FDA Announces Recalls of More Melamine Tainted Chinese Products
The U.S. Food and Drug Administration (FDA) issued an updated report, the “Health Information Advisory on Melamine Contamination,” on Sept. 26, alerting consumers of the recall of seven Mr. Brown instant coffee and milk tea products.
The products may be contaminated with melamine, belonging to the Taiwanese company, King Car Food Industrial Co. Ltd., which used a melamine contaminated non-dairy creamer manufactured by Shandong Duqing Inc. located in China.
The FDA also recommend consumers not eat White Rabbit Creamy Candy and recommend retailers and food service businesses to remove the product from their stores.

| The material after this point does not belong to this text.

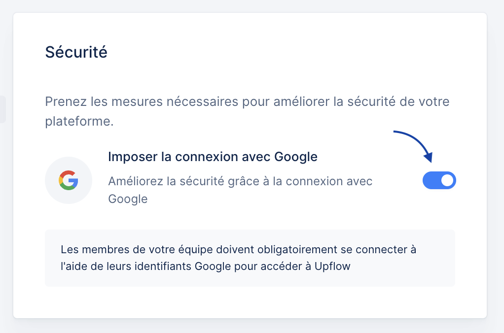The image size is (504, 333).
Task: Click the multicolor Google G logo
Action: (69, 180)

According to Ming Pao Daily News on Sept. 27, the Hong Kong Centre for Food Safety disclosed that Heinz Baby Rice Cereal and Silang House Steamed Potato Wasabi Crackers contain 1.6 ppm and 18 ppm melamine respectively.
A daily intake of tainted crackers by three-year-old children may cause kidney stones.

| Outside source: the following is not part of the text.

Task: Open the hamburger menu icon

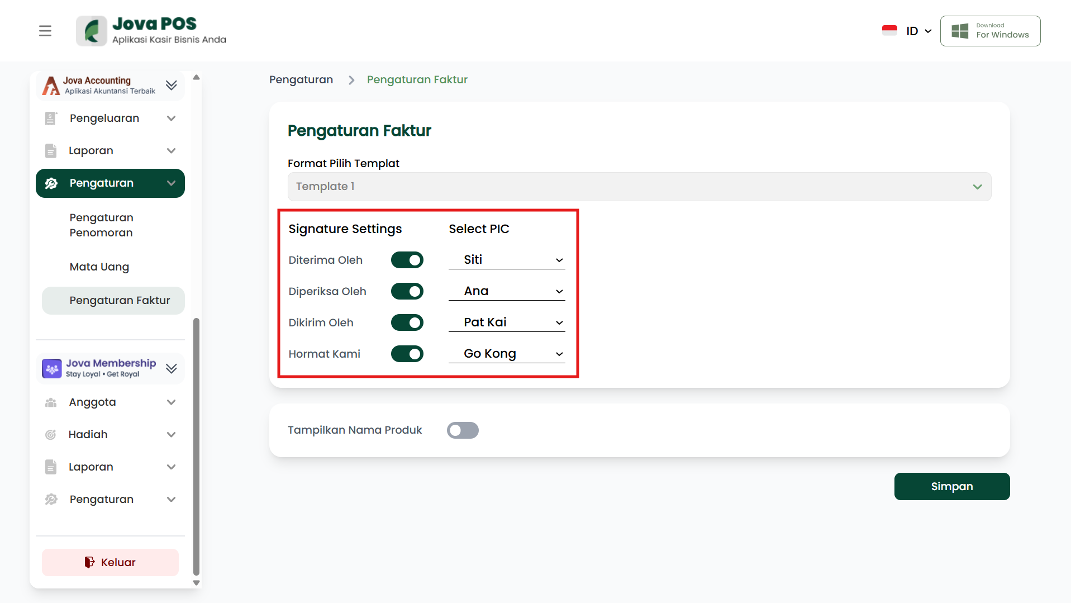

The results of a sample test for melamine by the Centre for Food Safety published on Sept. 27 revealed the melamine contents of products: 4.3 ppm (part per million) in Lotte Koala Biscuits (creamy strawberry filling), 57 ppm in Lotte Koala Biscuits (chocolate filling), and 68 ppm in Lotte Koala Biscuits (chocolate flavor).
Five children have already been diagnosed with kidney stones in Hong Kong.
Additionally, the New Zealand supermarket chain Warehouse announced on Sept. 26 the recall of more Chinese products in addition to the White Rabbit Cream Candy.
They include: Chocolate-glazed rose petal candy called I Love You by Cherir, Children biscuits manufactured by Oreo, bag candies manufactured by Mr. Mallow and different flavored mini freeze pops which all contain Chinese-produced powdered milk.
The entire world is on the alert and more than 30 countries have already banned the import, recalled melamine tainted products, strengthened quarantine measures, etc., according to the results of a preliminary survey.
So far, the countries and regions that have banned the import and sales of Chinese dairy products include: Taiwan, Indonesia, Hong Kong, Macau, Malaysia, Singapore, Burma, Philippines, Bhutan, Brunei, Cambodia, Kenya, Tanzania, Burundi and Gabon.
Additionally, Japan, India, Vietnam, the United States, Canada, Australia, New Zealand and the European Union recalled problematic Chinese products or strengthened their quarantine on such products.